** Start Supplied passage **

Interest attribution
If a taxpayer makes the election to reduce its investment income and other exempt income by 40% in lieu of attributing interest expense to investment income and other exempt income, can DTF override the election and require attribution?
No. The Department is bound to follow the taxpayer’s election.
Investment capital
Is the 20% ownership presumption regarding a unitary relationship for purposes of determining exempt investment income a rebuttable presumption?
The 20% ownership presumption is rebuttable. If the Tax Department chooses to rebut the presumption, the burden will fall on the Department to demonstrate that the less than 20% owned subsidiary is unitary with the taxpayer.
The definition of investment capital includes a debt obligation or other security if its income or gain cannot be apportioned to the state as business income as a result of U.S. constitutional principles. Will DTF issue guidance outlining the items it cannot constitutionally apportion as business income?
No. Under U.S. Supreme Court case law, a state cannot treat an item of income of a taxpayer subject to tax in the state as apportionable business income if the state does not have constitutional nexus with that item of income. DTF will not attempt to offer guidance beyond existing Supreme Court case law as to how this constitutional doctrine would apply under particular facts and circumstances.
Metropolitan Transportation Business Tax (MTA Surcharge)
Is the Article 9-A MTA Surcharge applicable to all tax bases?
Yes. For the 2015 tax year and subsequent tax years, the MTA Surcharge applies to the highest of the tax before credits on the business income base, capital base, or the fixed dollar minimum tax.
Is the Article 9-A MTA Surcharge applicable to qualified New York State manufacturers?
Yes.
Net Operating Loss (NOL)
Can a taxpayer carry back a net operating loss to a tax year beginning before January 1, 2015?
NOLs can be carried back 3 years. However, an NOL earned in 2015 or later cannot be carried back to a tax year before 2015.

** End Supplied passage **
** Start Available data **

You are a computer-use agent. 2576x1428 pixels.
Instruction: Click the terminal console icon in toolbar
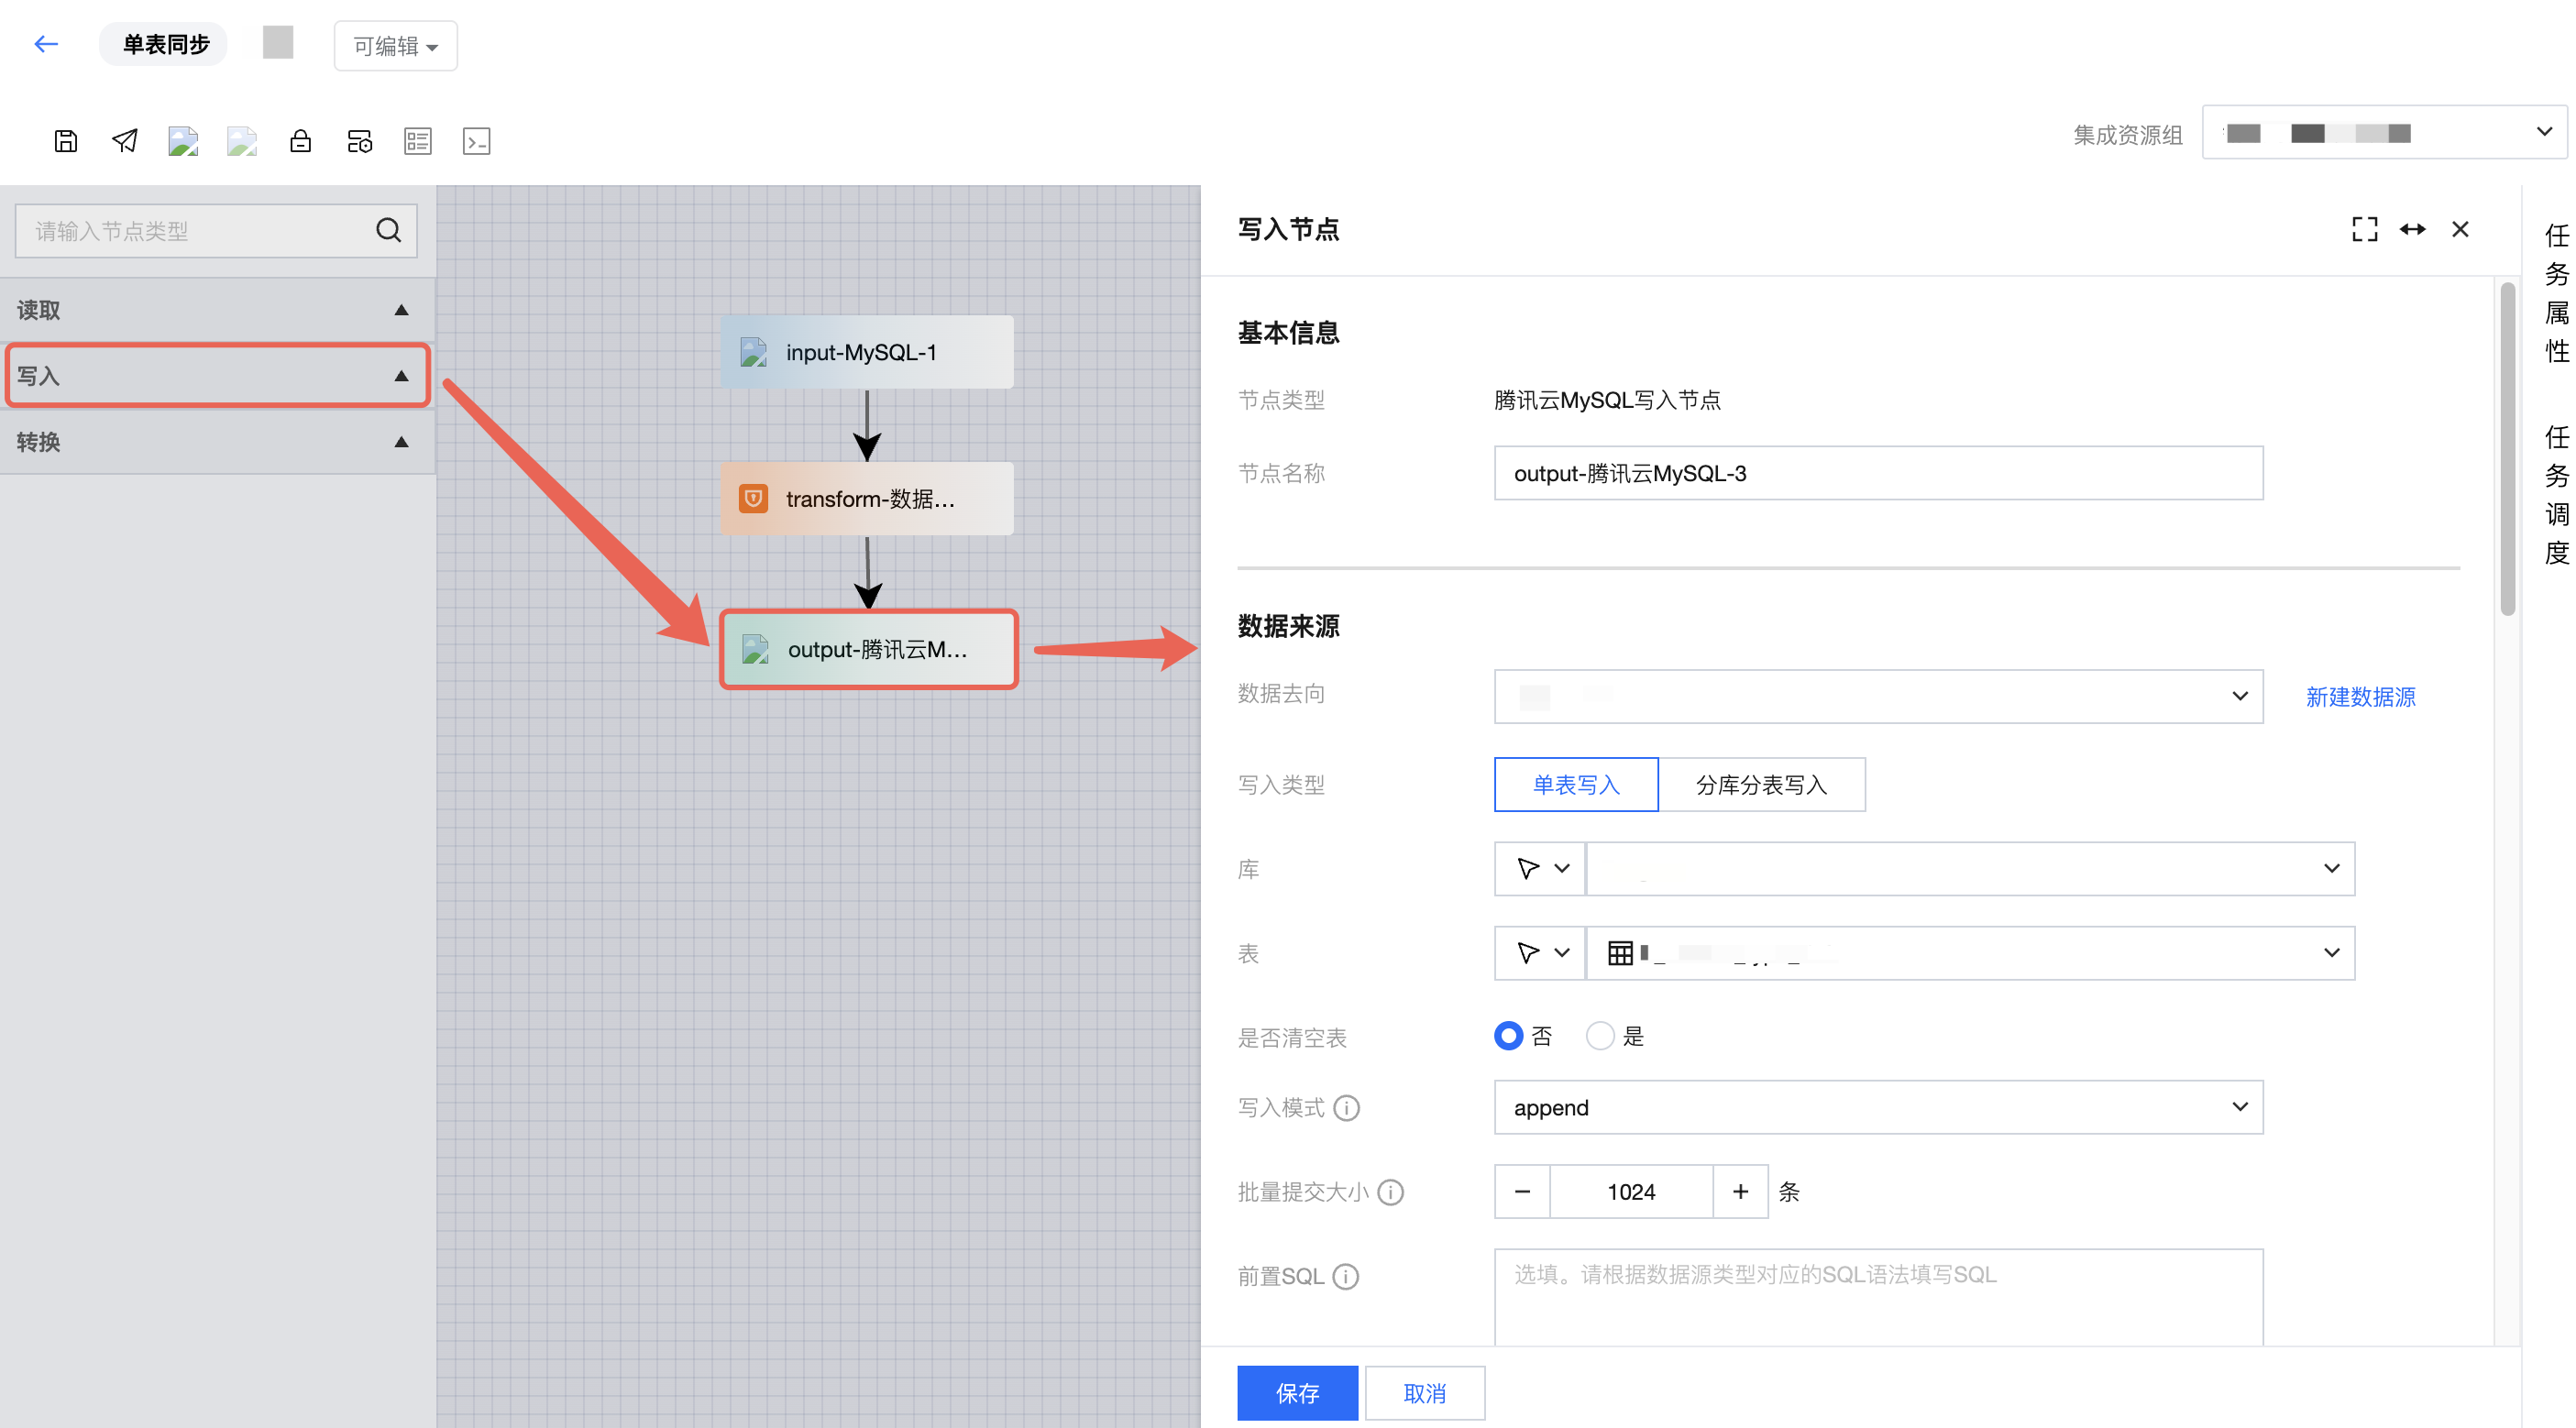click(476, 141)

** End Available data **

→ **Things to do**
• a. According to the tax FAQ, how many years back can a net operating loss be carried?
• b. In the tax FAQ, switch "MTA Surcharge" to "transit surcharge" in the part that opens with the words containing "Metropolitan Transportation Business" and closes with "dollar minimum tax.".
• c. Summarize the tax FAQ in two sentences.
The data is not used for any of this.

→ **Solutions to the exercise**
• a. Three years.

• b.
Metropolitan Transportation Business Tax (transit surcharge)
Is the Article 9-A transit surcharge applicable to all tax bases?
Yes. For the 2015 tax year and subsequent tax years, the transit surcharge applies to the highest of the tax before credits on the business income base, capital base, or the fixed dollar minimum tax.

• c. The Department must follow a taxpayer's election to reduce investment and other exempt income by 40%, and the 20% ownership presumption for a unitary relationship is rebuttable, with the burden on the Department. The Article 9-A MTA Surcharge applies to all tax bases and to qualified New York State manufacturers, and net operating losses can be carried back three years but not to a tax year before 2015 if earned in 2015 or later.